## start PROVIDED TEXT

We review questions of law de novo.  Y-O Investments, Inc. v. Emken, 2006 WY 112, ¶ 8, 142 P.3d 1127, 1130 (Wyo. 2006).

 

 

Snelling v. Roman, 2007 WY 49, ¶¶ 7-9, 154 P.3d 341, 345 (Wyo. 2007).  See also,  Ultra Resources, Inc. v. Hartman, 2010 WY 36, ¶ 97, 226 P.3d 889, 922-23 (Wyo. 2010).

 

 

DISCUSSION

 

 

[¶11]   The district court's order after the bench trial included the following pertinent findings of fact:

 

 

3.    For many years prior to June 28, 2002, Shirley farmed and ranched with his son, Leroy.  Prior to May 9, 1995, Shirley and Leroy entered into an oral agreement whereby Shirley would, from time to time, include Leroy as a joint owner on certain of Shirley's property, as part of Shirley's estate planning and in order to prevent Shirley's wife from possibly claiming interests in the property.  Leroy agreed that he would not have or exercise any rights to such property during Shirley's life and that Shirley would retain all rights to such property during his life; including, but not limited to,  the right to sell, transfer or otherwise alienate any or all of such property.  Shirley and Leroy further agreed that, upon Shirley's death, if any such property had not been sold, transferred or otherwise alienated, Leroy would then receive an ownership interest in such property in accordance with the title, deed or other evidence of title relating to such property.

 

 

4.    In reliance on his agreement with Leroy, Shirley included Leroy's name on titles and bills of sale to various vehicles, equipment and other personal property prior to May 9, 1995, for which Leroy provided no consideration.

 

 

5.    On May 9, 1995, Shirley entered into an agreement with his mother, Yola Sanders, for his installment purchase of the real property described above as Parcel 1. . . . In reliance on his agreement with Leroy, Shirley had Yola Sander's attorney include Leroy on the deed to Parcel 1 . . . as a joint tenant with right of survivorship along with Shirley.  Shirley was solely liable for the debt to Yola Sanders for the purchase price and Leroy has never provided any consideration for, or paid any of the taxes or operating expenses of Parcel 1.

 

 

6.    On June 3, 1998, Shirley purchased the real property described above as Parcel 2 from the trustee of the Janet E. McIlquham Revocable Trust.  A portion of the consideration for the purchase of Parcel 2 had come from transfers made from Yola Sanders to Shirley, Leroy, and Daniel for the express purpose of allowing Shirley to purchase Parcel 2.  In reliance on his agreement with Leroy, and upon his identical agreement with Daniel, Shirley had Leroy and Daniel included on the deed to Parcel 2 as . . . joint tenant[s] with right of survivorship along with Shirley.

## end PROVIDED TEXT
## start DATA

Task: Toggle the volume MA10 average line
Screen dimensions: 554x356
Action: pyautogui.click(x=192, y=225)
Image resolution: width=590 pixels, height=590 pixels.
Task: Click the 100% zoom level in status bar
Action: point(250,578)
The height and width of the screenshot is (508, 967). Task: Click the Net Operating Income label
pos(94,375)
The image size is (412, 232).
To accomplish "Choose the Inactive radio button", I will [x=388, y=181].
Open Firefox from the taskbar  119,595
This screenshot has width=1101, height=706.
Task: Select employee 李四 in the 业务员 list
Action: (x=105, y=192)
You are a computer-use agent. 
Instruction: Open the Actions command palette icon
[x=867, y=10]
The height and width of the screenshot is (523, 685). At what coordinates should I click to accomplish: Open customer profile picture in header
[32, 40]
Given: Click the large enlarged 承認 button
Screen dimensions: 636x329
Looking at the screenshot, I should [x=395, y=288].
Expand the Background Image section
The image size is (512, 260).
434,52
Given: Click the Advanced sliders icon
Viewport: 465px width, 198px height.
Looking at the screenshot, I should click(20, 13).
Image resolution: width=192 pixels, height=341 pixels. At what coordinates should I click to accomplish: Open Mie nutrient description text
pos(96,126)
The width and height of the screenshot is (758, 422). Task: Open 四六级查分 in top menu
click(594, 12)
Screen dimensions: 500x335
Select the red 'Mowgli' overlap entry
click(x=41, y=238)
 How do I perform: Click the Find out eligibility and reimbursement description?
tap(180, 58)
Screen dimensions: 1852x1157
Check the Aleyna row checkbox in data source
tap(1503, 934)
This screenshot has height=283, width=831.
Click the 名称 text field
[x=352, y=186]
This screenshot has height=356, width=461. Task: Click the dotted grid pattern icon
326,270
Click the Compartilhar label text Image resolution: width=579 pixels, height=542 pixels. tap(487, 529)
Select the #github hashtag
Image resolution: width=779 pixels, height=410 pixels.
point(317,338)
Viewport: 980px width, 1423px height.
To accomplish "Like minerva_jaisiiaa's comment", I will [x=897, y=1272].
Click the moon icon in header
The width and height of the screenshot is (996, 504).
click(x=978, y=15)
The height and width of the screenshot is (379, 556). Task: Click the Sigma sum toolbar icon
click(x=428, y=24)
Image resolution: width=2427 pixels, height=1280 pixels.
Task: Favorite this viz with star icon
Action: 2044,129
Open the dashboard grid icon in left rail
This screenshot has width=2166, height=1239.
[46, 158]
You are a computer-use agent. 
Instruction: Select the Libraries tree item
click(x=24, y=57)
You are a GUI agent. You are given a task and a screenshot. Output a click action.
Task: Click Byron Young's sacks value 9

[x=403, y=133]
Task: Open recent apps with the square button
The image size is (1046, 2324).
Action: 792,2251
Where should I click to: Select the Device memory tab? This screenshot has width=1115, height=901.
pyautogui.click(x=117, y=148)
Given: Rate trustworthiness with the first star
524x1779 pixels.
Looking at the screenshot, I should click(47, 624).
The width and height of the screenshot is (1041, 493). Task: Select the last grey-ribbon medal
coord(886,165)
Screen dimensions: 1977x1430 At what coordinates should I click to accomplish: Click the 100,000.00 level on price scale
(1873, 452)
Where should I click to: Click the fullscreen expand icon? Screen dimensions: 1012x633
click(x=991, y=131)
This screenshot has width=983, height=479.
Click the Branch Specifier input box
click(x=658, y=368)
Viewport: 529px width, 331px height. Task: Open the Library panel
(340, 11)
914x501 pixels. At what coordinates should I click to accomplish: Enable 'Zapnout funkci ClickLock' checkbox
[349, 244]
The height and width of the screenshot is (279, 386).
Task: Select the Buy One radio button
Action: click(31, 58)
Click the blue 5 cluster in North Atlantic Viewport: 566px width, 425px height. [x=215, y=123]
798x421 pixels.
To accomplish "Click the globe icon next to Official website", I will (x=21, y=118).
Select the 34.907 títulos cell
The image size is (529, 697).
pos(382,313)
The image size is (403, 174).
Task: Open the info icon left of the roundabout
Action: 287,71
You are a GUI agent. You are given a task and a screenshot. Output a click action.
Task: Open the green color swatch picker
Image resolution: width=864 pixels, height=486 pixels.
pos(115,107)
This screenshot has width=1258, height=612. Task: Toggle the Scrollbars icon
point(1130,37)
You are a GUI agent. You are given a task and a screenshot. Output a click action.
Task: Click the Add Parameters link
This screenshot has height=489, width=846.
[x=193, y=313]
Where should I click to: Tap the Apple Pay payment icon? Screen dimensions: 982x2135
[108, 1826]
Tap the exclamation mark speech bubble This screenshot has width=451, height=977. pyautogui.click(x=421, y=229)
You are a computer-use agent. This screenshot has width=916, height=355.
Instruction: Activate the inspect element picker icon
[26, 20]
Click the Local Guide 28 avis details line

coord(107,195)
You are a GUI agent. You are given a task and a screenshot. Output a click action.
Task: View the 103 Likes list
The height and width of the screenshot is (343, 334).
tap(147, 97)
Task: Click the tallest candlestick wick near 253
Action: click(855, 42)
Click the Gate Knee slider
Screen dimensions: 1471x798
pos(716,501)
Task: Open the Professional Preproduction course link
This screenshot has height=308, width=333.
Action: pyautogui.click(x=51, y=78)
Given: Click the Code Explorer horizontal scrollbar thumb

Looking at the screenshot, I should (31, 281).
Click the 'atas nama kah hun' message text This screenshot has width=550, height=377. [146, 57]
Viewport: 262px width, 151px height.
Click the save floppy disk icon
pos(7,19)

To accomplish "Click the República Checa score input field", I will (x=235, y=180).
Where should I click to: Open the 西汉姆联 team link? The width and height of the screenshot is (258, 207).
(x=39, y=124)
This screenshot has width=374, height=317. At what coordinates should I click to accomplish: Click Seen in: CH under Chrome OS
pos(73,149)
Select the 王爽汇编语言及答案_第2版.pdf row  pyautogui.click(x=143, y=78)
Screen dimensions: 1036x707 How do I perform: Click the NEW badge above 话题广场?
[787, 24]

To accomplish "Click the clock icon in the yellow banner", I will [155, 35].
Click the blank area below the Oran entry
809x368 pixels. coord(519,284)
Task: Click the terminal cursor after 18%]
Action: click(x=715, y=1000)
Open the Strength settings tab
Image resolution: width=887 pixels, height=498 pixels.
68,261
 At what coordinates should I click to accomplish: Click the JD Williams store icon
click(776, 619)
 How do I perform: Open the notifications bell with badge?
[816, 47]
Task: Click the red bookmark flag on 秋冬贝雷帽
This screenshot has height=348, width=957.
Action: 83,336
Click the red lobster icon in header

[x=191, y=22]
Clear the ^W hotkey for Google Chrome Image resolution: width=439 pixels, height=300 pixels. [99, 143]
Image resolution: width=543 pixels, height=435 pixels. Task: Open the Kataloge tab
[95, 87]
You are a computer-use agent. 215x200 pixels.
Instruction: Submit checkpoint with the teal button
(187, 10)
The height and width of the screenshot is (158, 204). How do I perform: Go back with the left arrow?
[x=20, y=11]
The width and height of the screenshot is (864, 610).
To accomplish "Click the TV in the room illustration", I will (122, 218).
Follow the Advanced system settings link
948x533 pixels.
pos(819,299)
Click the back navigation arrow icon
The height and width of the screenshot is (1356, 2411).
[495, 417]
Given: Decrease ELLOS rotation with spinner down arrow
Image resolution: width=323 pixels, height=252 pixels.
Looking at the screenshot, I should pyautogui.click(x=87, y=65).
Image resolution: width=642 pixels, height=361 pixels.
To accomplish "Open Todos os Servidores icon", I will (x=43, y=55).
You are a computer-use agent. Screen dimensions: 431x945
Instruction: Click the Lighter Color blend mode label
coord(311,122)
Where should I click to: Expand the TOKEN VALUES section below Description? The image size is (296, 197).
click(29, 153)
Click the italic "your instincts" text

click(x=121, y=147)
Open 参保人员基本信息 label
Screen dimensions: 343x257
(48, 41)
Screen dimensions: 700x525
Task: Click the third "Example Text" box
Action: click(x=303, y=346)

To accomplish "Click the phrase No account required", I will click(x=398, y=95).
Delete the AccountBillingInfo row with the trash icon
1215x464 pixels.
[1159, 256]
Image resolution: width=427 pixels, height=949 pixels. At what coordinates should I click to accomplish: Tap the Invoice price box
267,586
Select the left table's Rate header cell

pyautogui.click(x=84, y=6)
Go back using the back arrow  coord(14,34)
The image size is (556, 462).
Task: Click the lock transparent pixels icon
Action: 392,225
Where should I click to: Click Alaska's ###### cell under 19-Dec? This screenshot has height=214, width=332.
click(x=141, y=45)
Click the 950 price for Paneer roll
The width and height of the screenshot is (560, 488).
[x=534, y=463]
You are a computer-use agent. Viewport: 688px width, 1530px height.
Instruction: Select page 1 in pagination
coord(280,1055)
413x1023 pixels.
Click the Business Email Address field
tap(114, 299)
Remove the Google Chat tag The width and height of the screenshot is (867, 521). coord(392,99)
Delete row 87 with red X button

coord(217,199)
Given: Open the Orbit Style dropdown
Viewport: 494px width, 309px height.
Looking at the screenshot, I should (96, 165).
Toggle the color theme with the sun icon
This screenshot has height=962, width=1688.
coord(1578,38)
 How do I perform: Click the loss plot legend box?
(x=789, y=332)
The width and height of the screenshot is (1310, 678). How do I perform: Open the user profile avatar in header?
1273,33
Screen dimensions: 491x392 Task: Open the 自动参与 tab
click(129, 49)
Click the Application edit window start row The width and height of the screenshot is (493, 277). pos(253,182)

## end DATA

* WHAT TO DO:
Answer these questions from the court excerpt:
1. How does the court review questions of law?
2. On what date did Shirley agree with Yola Sanders to buy Parcel 1 in installments?
3. From whom did Shirley buy Parcel 2 on June 3, 1998?
Use only the court excerpt to answer, not the records.

* WRITTEN RESPONSE:
1. De novo.
2. May 9, 1995.
3. The trustee of the Janet E. McIlquham Revocable Trust.